I had read The Tao of Physics some six years earlier, and had been an avid student of Hinduism and Buddhism in the meantime. This seemed to me a direct experience of the Dance of Shiva without the joy or the beauty. Instead I was almost paralyzed by fear at the eternal and unchanging universe, a view which was totally at odds with my previous belief in the Big Bang, Einstein's relativistic views of time and the second law of thermodynamics. The universe is neither good nor bad; it just is, as is the Tao.

Throughout all this - six weeks or so - I dimly saw (or perceived in some way) a dark machine city always present on the horizon. At the time I was reminded of Dick's vision of first-century Rome described in VALIS, and now I can see the parallel to Aleister Crowley's City of Pyramids from his The Vision and the Voice. Like the city I could almost see out of the corner of my eye, the universe is a machine. Trees breathe in carbon dioxide, giving off oxygen as waste (which we, in turn, breathe). Nothing changes, only the appearance. Below the ground, the roots take in water and nutrients, and the worm sees this as we see the top of the tree. There is no difference, only a change of perspective. The universe is solid, like a potato, for all is part of this cosmic interplay.

The year following my recovery was a creative flurry. I turned my attention from music to writing and produced a ream of material even more abstruse than the above. Some very bad prose and poetry was written; thankfully, it will never see the light of day. Rather than embodying Bob Black's definition of a mystic who "had an incommunicable experience he won't shut up about", I'd like to turn now to what this experience has meant to me.

Immediately following the initial trauma, I saw the parallel to both Dick's pink-beam experience and India's Dance of Shiva. Though not as intense or exactly described as either, it may have been just as enlightening. I first ascribed the events, which eventually included a spontaneous out-of-body experience, to a mild case of delirium tremens, though I never had the shakes. Now I see it as a combination of vitamin deficiency caused by near-fasting (a classic method of inducing apocalyptic visions), alcohol withdrawal and lack of sleep, though I never seemed to suffer any physical effects. If I learned anything at all from all this, it was the subjective nature of what we call reality. The universe is not as it seems.

"What is the sound of one hand clapping?" asks the Zen Master. It can only be the thought of the sound of one hand clapping. Likewise the sound of two hands clapping is also nothing more than a thought. Who is the Master who makes the grass green? As far as I'm concerned, it is I.

Across the dunes and into the sun, white-robed Africans walk with water-jugs balanced on their heads. Eternal, unchanging; primordial man. There is a slight breeze in the cool evening air, as the desert comes to life again with the approach of night. There is no continuity from one moment to the next; all is now, time and change are but illusion. We exist outside of it, and we know it not. What we call real is but a passing on the plane of existence. What is real is only what lasts; ancient history is no further gone than the last fleeting moment.
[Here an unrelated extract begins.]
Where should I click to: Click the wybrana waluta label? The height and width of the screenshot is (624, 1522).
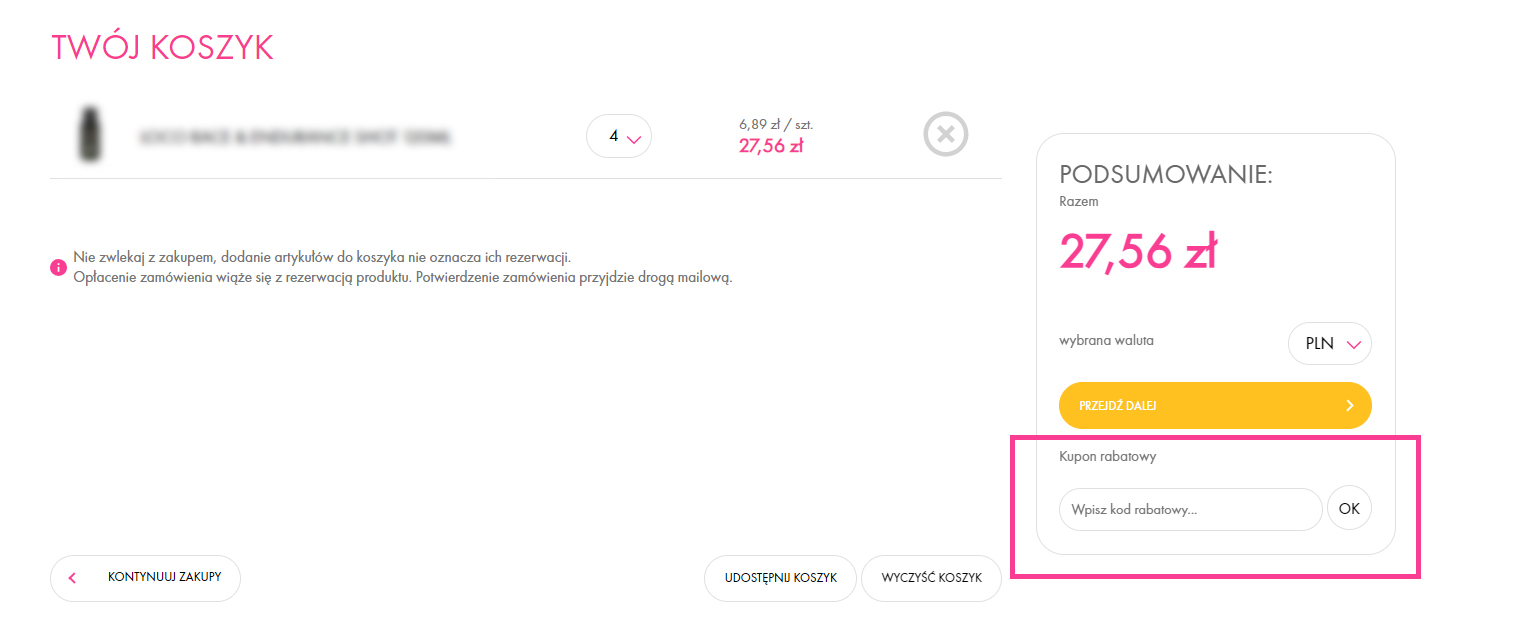click(x=1106, y=340)
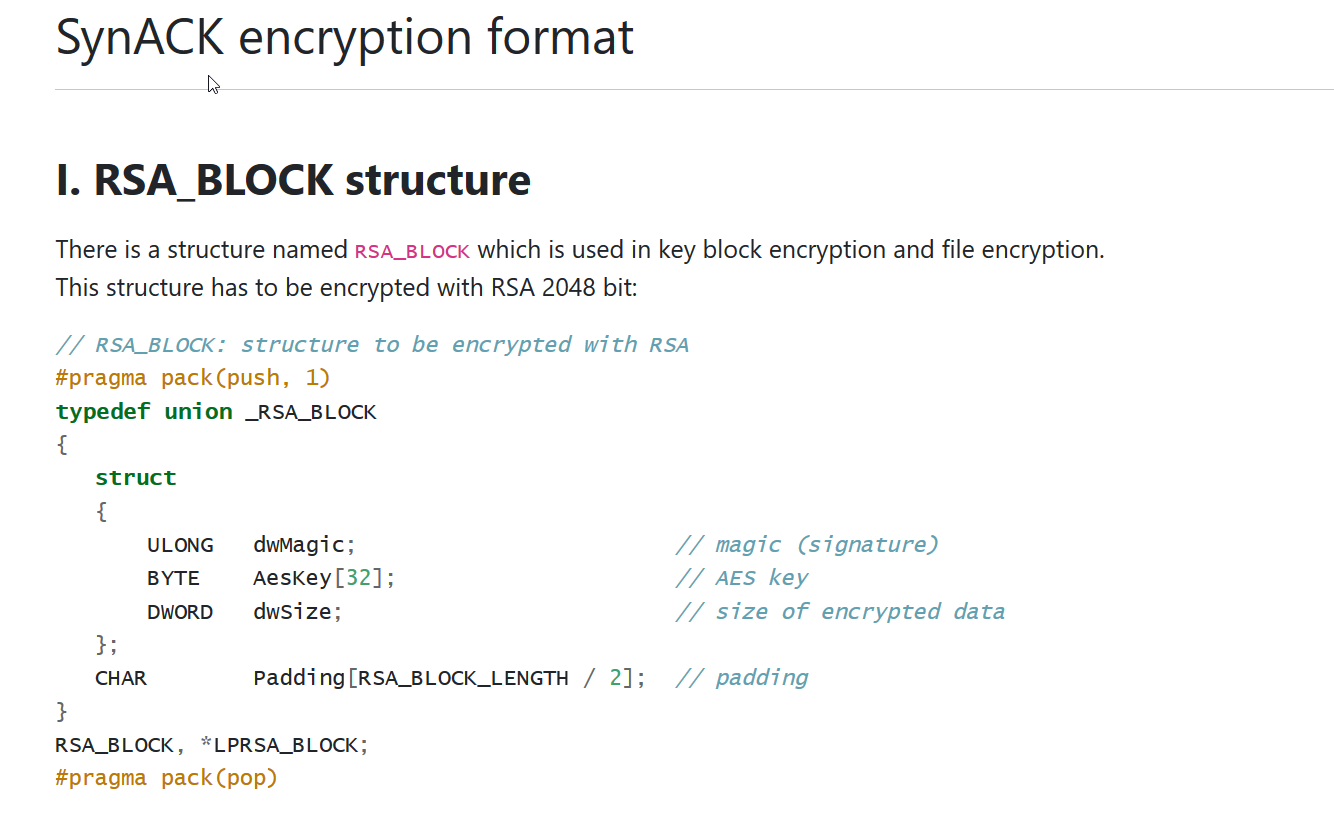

I seriously contemplated suicide during the lowest part of this experience. I was afraid to do it because of my vision of eternity - if the universe were finite but eternal and unchanging, to leave it was also forever. Did I stare into the Abyss on this occasion? Perhaps, but lest any should think I claim to have crossed it, be aware that I fought desperately to return to the normalcy whence I came. I don't think I ever quite reached it.